Unexplained Bilateral Adrenal Hemorrhage and Adrenal Insufficiency Unveiling Burkitt's Lymphoma.

BACKGROUND/OBJECTIVE: Adrenal hemorrhage (AH) and adrenal insufficiency (AI) are rare, life-threatening conditions, typically linked to trauma, sepsis, or anticoagulation. Burkitt's lymphoma (BL), an aggressive B-cell non-Hodgkin lymphoma, rarely involves the adrenal glands and has not been reported to present with AH and AI. This report describes a unique case of AH and AI presenting as manifestations of BL, highlighting the importance of considering malignancy in unexplained AH and AI.

CASE REPORT

A 16-year-old boy presented with acute right flank pain and muscle spasms.
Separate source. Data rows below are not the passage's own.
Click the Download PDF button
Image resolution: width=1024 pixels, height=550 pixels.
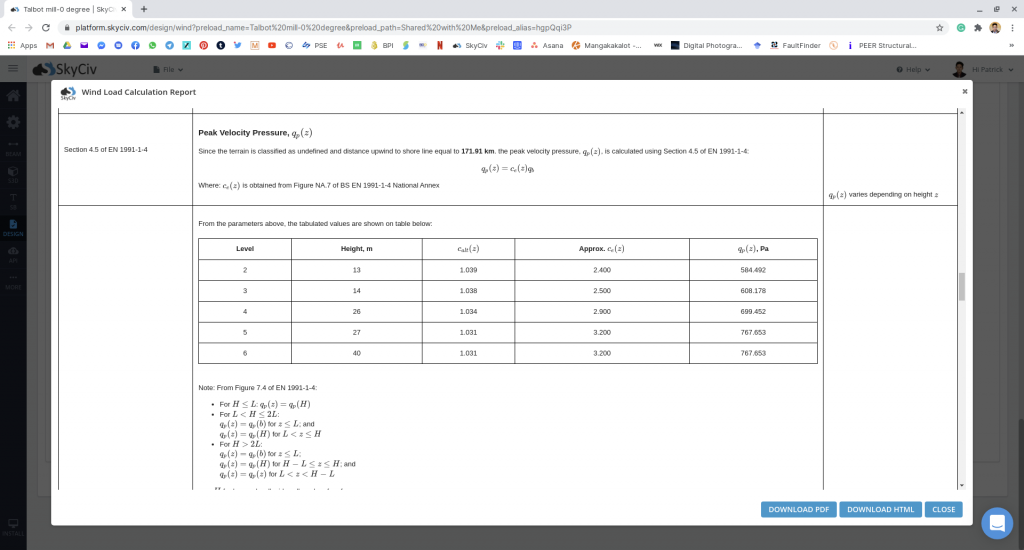pos(798,509)
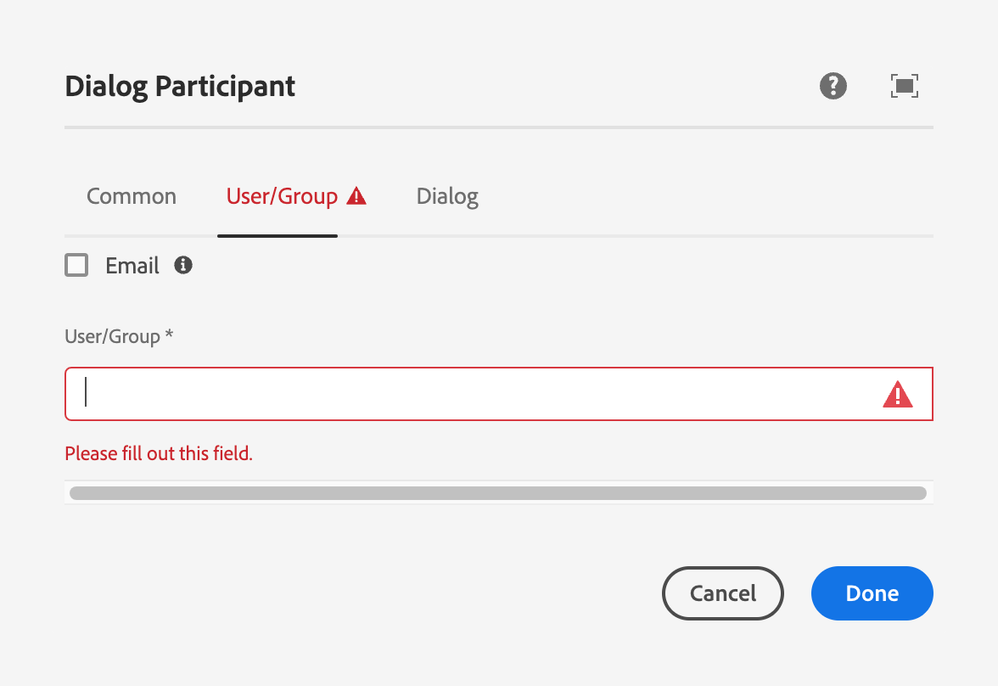The width and height of the screenshot is (998, 686).
Task: Click the 'Please fill out this field' message
Action: coord(158,454)
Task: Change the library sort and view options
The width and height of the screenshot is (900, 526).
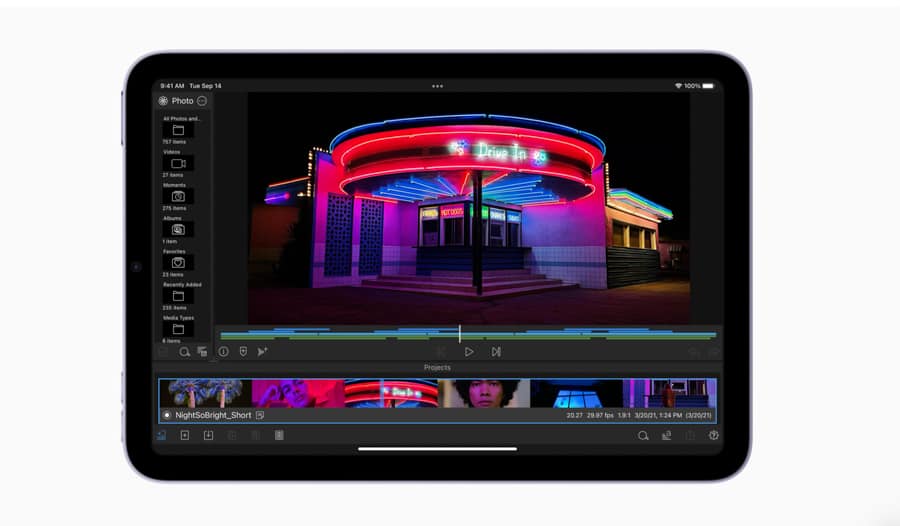Action: 202,352
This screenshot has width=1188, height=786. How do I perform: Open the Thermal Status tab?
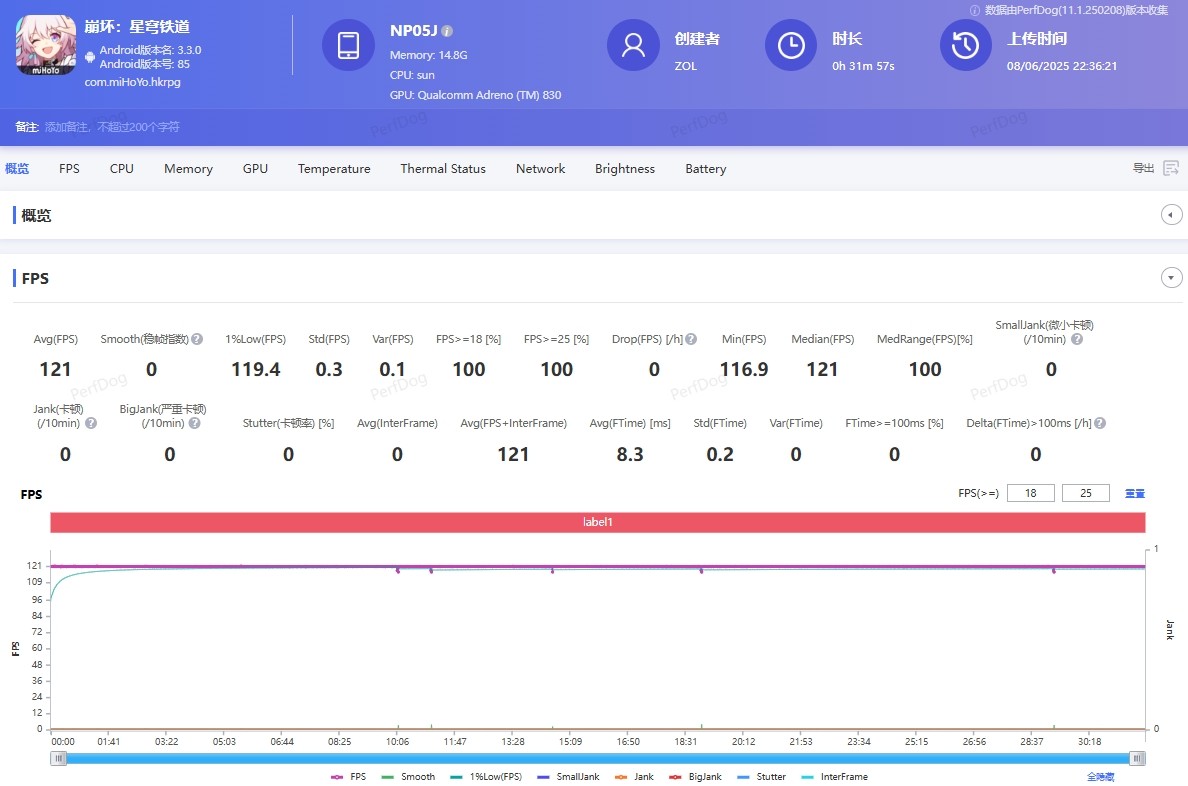(443, 169)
Imaging revealed a right suprarenal hematoma with active contrast extravasation, managed with adrenal artery embolization. Two weeks later, he developed recurrent abdominal pain, vomiting, and distention. Computed tomography showed bilateral adrenal enlargement with necrosis and hemorrhage. Laboratory test results revealed normocytic anemia, increased lactate dehydrogenase level, and hypoglycemia. AI was confirmed (serum cortisol level, 1.5 μg/dL; adrenocorticotropic hormone level, 82 pg/mL), prompting hydrocortisone replacement. Positron emission tomography/computed tomography revealed hypermetabolic lesions in bilateral adrenal glands, lymph nodes, pleura, peritoneum, and bone marrow. Neck lymph node biopsy confirmed BL, showing a "starry sky" pattern, CD20 positivity, and Ki-67 nearing 100%. Intensive chemotherapy led to significant clinical improvement.

DISCUSSION

This case highlights the diagnostic challenge of AH and AI without typical risk factors. BL, although rarely involving the adrenal glands, should be considered in unexplained AH.

CONCLUSION

This report highlights the importance of considering malignancy in unexplained AH and AI, even without conventional risk factors.